(Stored items from a collection)

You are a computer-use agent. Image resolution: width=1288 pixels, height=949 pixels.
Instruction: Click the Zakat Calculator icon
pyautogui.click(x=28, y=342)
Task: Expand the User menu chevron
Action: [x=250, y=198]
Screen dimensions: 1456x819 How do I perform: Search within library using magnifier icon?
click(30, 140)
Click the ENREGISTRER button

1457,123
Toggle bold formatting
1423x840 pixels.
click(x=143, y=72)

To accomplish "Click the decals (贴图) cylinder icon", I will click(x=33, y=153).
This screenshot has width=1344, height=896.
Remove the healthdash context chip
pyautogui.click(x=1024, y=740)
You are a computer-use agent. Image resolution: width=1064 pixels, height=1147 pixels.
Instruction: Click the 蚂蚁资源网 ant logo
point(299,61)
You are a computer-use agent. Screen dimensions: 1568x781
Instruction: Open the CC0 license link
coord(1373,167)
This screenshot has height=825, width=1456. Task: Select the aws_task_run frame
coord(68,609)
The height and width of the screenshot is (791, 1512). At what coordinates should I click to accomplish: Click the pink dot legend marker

## WORK ORDER:
Every line above should be written out again, unchanged.

## WRITTEN SOLUTION:
You are a computer-use agent. Image resolution: width=1288 pixels, height=949 pixels.
Instruction: Click the Zakat Calculator icon
pyautogui.click(x=28, y=342)
Task: Expand the User menu chevron
Action: [x=250, y=198]
Screen dimensions: 1456x819 How do I perform: Search within library using magnifier icon?
click(30, 140)
Click the ENREGISTRER button

1457,123
Toggle bold formatting
1423x840 pixels.
click(x=143, y=72)

To accomplish "Click the decals (贴图) cylinder icon", I will click(x=33, y=153).
This screenshot has width=1344, height=896.
Remove the healthdash context chip
pyautogui.click(x=1024, y=740)
You are a computer-use agent. Image resolution: width=1064 pixels, height=1147 pixels.
Instruction: Click the 蚂蚁资源网 ant logo
point(299,61)
You are a computer-use agent. Screen dimensions: 1568x781
Instruction: Open the CC0 license link
coord(1373,167)
This screenshot has height=825, width=1456. Task: Select the aws_task_run frame
coord(68,609)
The height and width of the screenshot is (791, 1512). At what coordinates should I click to accomplish: Click the pink dot legend marker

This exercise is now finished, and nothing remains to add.